EXERCISE INPUTS>
Content starts
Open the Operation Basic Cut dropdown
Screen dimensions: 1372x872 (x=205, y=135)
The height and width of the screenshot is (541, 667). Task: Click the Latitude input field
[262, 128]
Content ends
Content starts
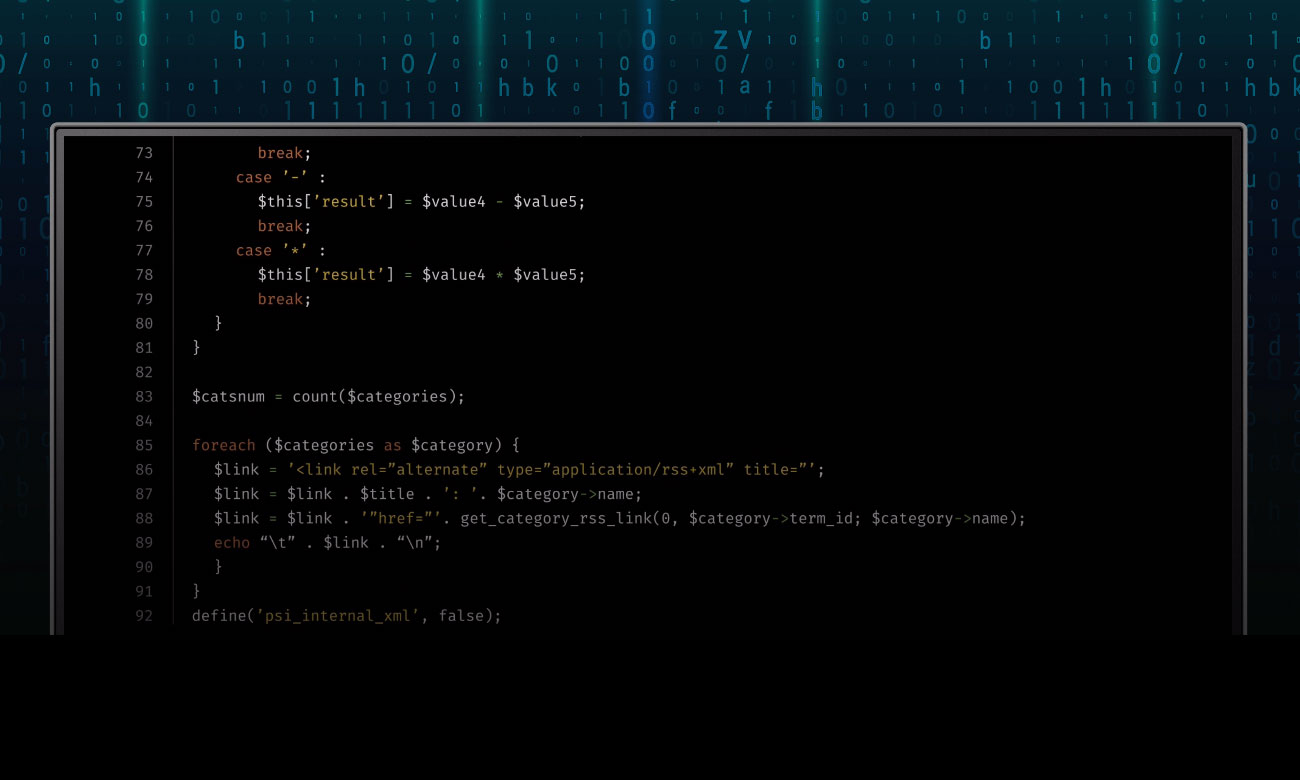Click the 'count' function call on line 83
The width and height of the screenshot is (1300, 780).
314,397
Content ends
Content starts
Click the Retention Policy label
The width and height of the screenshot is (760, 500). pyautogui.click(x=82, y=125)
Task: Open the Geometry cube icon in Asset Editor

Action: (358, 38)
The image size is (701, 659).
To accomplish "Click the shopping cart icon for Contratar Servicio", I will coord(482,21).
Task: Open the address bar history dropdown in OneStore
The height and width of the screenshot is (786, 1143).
Content ends
WHAT TO DO>
Please copy, exactly as written, every line in the listing above from the line with "The image size is (701, 659)." up to and including the line with "The height and width of the screenshot is (786, 1143).".

SOLVED PROBLEM>
The image size is (701, 659).
To accomplish "Click the shopping cart icon for Contratar Servicio", I will coord(482,21).
Task: Open the address bar history dropdown in OneStore
The height and width of the screenshot is (786, 1143).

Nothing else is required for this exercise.